26 Ashton, “Identity” 45-46.
27 Unfortunately, unlike the words “Greek” and “Pakistani,” “Judean” in modern English does not have the dual potential for producing both a geographical association and an association with religion, custom, and ethnicity, partly because the word “Jew” has appropriated the latter associations. Thus neither “Judean” nor “Jew” is a perfect match for Ioudaios in all occurrences. But as a gloss, “Jew” is closer to the mark in occurrences where the distinctives of religion and manner of life are in view.
28 BDAG Ἰουδαῖος.
30 On occasion BDAG uses “Israelite” where earlier editions had “Jew(ish)” (see, for example, BDAG ἔθνος). The term “Israelite” is less subject to confusion than “Judean,” but may still suggest a primarily geographical or kinship-based group, rather than one based on religious commitments. It creates problems when dealing with proselytes to Judaism, as BDAG’s introductory discussion under Ἰουδαῖος itself recognizes:
Complicating the semantic problem is the existence side by side of persons who had genealogy on their side and those who became proselytes …; also of adherents of Moses who recognized Jesus as Messiah … and those who did not do so.

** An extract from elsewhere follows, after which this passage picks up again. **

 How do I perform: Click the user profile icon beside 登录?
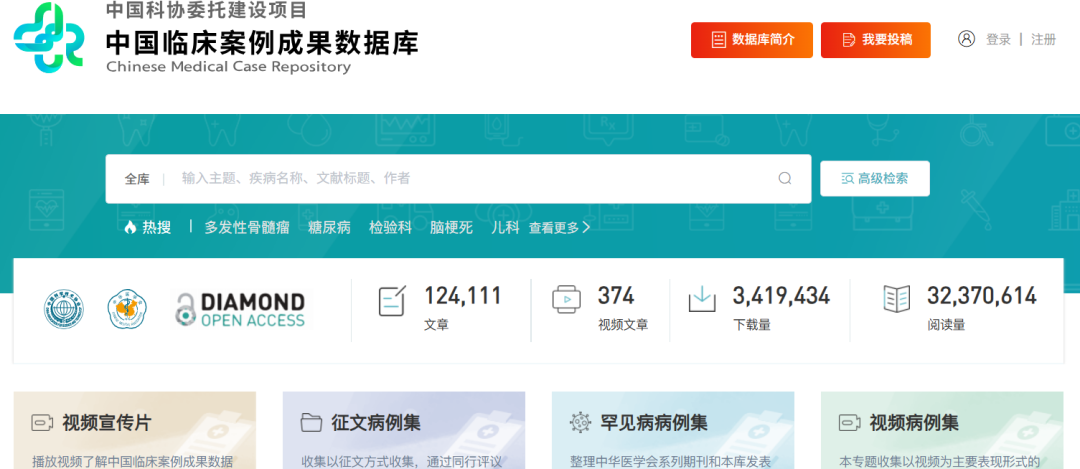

31 L&N; see. Vern S. Poythress, “Greek Lexicography and Translation: Comparing Bauer’s and Louw-Nida’s Lexicons,” JETS 44/2 (2001) 285-296. It should also be noted that L&N makes a point of starting discussions about translation problems only after it has first mapped out the semantic sense. At this later point it then has sentences that explicitly include the word “translate/translation.” Typically, they point out how a “strictly literal translation” might be misunderstood in some languages. This procedure is far clearer than the mixture that we have seen in BDAG.